TASK SET.
1. Reproduce word for word the part of the excerpt below that opens with the words containing "How about serving" and closes with "with the Almighty?".
2. Condense the paragraph of the excerpt below that begins "I neither confirm nor deny" into two short sentences, keeping its main facts.
3. Render into Spanish this sentence from the excerpt below: "Is he in a contest with the Almighty?"

What about disinformation, fake news as in Apollo Quiboloy, the Appointed Son of God, Owner of the Universe and SMNI, sex trafficking suspect who’s in hot water right now? Is he some kind of infernal special ops?
“I neither confirm nor deny, per advice of my earth-bound counsel, Attorney Enrile. He worries, you know, about who I’m associated with in the public mind.” Johnny P., really?! “Of course. I’ve trusted him since he was an embryo.”
How about serving the West Philippine Sea to China on a silver platter, was that his idea too? “Didn’t I say I remain very fond of the Dutertes?” he snarled, his forked tongue slobbering red hot slime all over.
So he’s disowning the peace talks because… “Jeeezus Christ! Can’t you see that those negotiations want to extinguish the violence resulting from my inspired favorites?”
Wearily, he ticked them off: “Unequal justice, unequal distribution of wealth, cruel labor practices like contractualization and union-busting, mine, landlordism, check, check, check, state repression, graft and corruption, agricultural hoarding, power-hungry political dynasties, stuff that make people poor and angry and violent, all inspired by me, me – all the evil that’s been good for my score card,”
Score card? Is he in a contest with the Almighty?

SUPPLIED MATERIAL.
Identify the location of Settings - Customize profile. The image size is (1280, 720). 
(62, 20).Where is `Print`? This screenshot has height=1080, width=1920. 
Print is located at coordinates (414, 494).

RESULTS OF THE EXERCISE.
1.
How about serving the West Philippine Sea to China on a silver platter, was that his idea too? “Didn’t I say I remain very fond of the Dutertes?” he snarled, his forked tongue slobbering red hot slime all over.
So he’s disowning the peace talks because… “Jeeezus Christ! Can’t you see that those negotiations want to extinguish the violence resulting from my inspired favorites?”
Wearily, he ticked them off: “Unequal justice, unequal distribution of wealth, cruel labor practices like contractualization and union-busting, mine, landlordism, check, check, check, state repression, graft and corruption, agricultural hoarding, power-hungry political dynasties, stuff that make people poor and angry and violent, all inspired by me, me – all the evil that’s been good for my score card,”
Score card? Is he in a contest with the Almighty?

2. The speaker neither confirms nor denies, on the advice of earth-bound counsel Attorney Enrile, who worries about whom the speaker is associated with in the public mind. Asked whether that is really Johnny P., the speaker says yes and claims to have trusted him since he was an embryo.

3. ¿Está en una competencia con el Todopoderoso?